The Centre Jean-Mabillon's Research Focuses

The Jean-Mabillon Centre's research areas are intended to cover all the processes that explain and publicise written production from the Middle Ages to the present day, including its relationship with orality and iconography, through various stages ranging from the conditions of production (focus 1) to the mechanisms of heritage transmission (focus 2) and the conditions of scholarly restitution of this historical documentation to the scientific community (focus 3).

Focus 1. Written Cultures from the Middle Ages to the 21st Century

This research focus lays the foundations for the other focuses. Studying the social, material, and cultural conditions of written production over a long period is essential for a better understanding of heritage phenomena (focus 2) and a better exploitation and restitution of these documentary sources (focus 3). Surveys confined to areas that are already recognised (Saint-Denis, Paris) are combined with comparative investigations, linked to urbanisation phenomena or sensitive to the cross-linking logics of attraction/repulsion between the centre and the periphery in an area that is essentially French, yet also open to influences on the scale of the European continent (German, English, Spanish, Italian, Russian or Swiss areas) or the American continent (Canada, Louisiana).

The long-term study of the effects of literacy, beyond an essentially medieval periodisation, should lead to a chronological broadening to include questions linked to linguistic transfers and the history of the book alongside the issues of literacy and the production/management of documentary writing. In this respect, this area focuses on the forms of similar phenomena in different periods while seeking to avoid a system of values based on an irrelevant teleology. Thus, the place of the image in the text and, paradoxically, of orality in the written word is a fruitful meeting ground, drawing on the combined contributions of cartography, numismatics, and sigillography and furthering shared projects on the iconography of medieval manuscripts, photography, and oral surveys. Particular attention will be paid to the material aspects of this history (paper, parchment, inks), thanks to numerous curators at the Centre Jean-Mabillon and its participation in the LabEx PATRIMA.
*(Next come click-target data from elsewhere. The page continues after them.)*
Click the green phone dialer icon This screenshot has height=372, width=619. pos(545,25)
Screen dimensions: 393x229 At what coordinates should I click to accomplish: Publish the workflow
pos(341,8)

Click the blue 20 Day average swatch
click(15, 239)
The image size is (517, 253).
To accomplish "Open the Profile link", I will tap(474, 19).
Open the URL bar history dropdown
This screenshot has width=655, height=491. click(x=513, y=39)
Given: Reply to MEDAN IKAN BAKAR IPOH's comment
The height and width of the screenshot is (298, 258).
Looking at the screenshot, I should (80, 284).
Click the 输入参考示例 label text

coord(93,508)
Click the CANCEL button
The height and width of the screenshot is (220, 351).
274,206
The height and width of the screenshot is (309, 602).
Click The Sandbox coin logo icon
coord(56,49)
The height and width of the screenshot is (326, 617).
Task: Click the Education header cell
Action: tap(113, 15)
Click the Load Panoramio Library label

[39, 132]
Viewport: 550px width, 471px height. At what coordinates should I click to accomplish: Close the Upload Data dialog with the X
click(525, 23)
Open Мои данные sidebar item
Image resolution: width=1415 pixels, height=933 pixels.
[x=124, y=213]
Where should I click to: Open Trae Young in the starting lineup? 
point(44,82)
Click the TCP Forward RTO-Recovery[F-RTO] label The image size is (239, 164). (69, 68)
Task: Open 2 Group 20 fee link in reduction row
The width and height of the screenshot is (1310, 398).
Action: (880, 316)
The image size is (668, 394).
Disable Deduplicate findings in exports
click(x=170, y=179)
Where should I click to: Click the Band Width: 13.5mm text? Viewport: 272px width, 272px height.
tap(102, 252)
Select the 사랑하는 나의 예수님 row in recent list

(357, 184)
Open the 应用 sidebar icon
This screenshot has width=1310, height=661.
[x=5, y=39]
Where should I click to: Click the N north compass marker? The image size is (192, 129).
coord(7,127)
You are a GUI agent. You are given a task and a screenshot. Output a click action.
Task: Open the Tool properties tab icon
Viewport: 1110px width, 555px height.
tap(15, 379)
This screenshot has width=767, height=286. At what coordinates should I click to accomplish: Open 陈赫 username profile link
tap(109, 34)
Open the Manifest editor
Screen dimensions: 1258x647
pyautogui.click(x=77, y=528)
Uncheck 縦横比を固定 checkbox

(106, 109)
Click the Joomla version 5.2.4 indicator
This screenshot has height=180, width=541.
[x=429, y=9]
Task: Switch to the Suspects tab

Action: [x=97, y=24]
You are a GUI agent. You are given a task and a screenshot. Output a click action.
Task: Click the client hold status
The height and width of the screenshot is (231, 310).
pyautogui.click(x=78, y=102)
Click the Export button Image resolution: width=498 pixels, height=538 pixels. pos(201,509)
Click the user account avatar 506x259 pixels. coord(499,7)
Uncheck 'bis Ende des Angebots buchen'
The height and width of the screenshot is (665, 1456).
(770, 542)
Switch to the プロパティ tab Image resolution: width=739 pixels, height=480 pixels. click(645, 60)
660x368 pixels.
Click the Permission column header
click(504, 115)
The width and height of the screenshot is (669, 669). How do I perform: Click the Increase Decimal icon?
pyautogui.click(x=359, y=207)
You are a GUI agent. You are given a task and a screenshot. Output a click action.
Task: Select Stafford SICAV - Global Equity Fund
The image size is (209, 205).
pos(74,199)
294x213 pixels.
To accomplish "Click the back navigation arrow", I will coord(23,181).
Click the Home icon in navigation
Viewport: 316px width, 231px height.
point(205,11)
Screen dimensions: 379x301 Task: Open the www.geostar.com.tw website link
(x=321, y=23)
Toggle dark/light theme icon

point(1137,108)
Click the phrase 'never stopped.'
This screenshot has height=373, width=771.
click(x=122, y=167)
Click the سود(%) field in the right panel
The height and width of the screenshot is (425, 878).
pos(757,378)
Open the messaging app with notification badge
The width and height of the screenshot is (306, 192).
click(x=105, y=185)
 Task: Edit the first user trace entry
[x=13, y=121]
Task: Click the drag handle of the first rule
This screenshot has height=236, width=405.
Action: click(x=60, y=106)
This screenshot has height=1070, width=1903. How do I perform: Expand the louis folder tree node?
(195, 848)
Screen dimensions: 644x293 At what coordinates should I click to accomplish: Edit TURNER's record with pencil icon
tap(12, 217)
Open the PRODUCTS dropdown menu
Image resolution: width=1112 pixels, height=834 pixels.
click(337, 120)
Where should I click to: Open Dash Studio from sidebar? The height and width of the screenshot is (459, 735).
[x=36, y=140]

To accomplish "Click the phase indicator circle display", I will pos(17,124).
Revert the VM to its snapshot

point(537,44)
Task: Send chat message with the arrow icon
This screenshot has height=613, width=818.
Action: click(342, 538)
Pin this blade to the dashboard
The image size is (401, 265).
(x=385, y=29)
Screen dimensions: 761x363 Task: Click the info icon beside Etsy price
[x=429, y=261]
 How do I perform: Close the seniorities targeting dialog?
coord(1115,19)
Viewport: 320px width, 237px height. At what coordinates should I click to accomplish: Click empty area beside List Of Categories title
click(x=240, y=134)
Focus 2. Genesis and Tradition of Written Heritage and the Media: Authors, Relays and Institutions

The contrasting but closely related phenomena of aggregation and dispersal, selection and abandonment, and changes in meaning when singular items (manuscripts/books/autographs/engravings/films/archaeological objects) are transformed into structured assemblages of aesthetic, scholarly, documentary, or administrative collections (libraries, archives, museums) are addressed in exemplary dimensions. The individuals or legal entities behind these historical and complex heritage processes (commissioners, producers and printers, excavators, collectors, commentators, curators, cultural and non-cultural institutions, etc.) are as much a part of the documentary heritage (in the broadest sense) available to historians today for their research purposes as is necessary.

This cautious retrospective approach suggests a new way of looking at what we might call the heritage factory. Specific examples, such as opera and theatre institutions, will continue to provide a basis for experimentation and reflection. This original approach involves moving away from the question of creative intentionality to focus on the social and material processes through which works are produced. Key areas of investigation are the history of the book, both upstream and downstream; the history of law, as seen through the textual tradition and its doctrinal dimension; the history of archaeology and archaeological excavations; and the history of contemporary media, from the press to the film industry.

Focus 3. Epistemology and Normativity of Text and Image Editions in the Digital Age

The Centre Jean-Mabillon has deliberately included in its scientific approach the ambition to be a platform—deliberative rather than prescriptive—for discussions and meetings on the issue of critical document editions. By virtue of its history, achievements, and diversity of members, it is relatively well-equipped to tackle the question of the epistemology and normativity of text and image publishing in the digital age.

This is of interest not only to discipline specialists (historians, philologists, literary historians, etc.), computer scientists, and specialists in new technologies but also to public authorities in general and heritage conservation professionals in particular, who are faced with significant challenges, from the re-use of public data to the restitution to the public of the heritage entrusted to their care.

Electronic archiving raises many problems, some of them scientific. The Centre Jean-Mabillon's research is invaluable in solving these problems, essential prerequisites for high-quality ecdotics. The aim is nothing less than to rethink the conditions required to assess and maintain the authenticity of electronic archive documents and develop the tools, systems, and repositories needed to meet this challenge.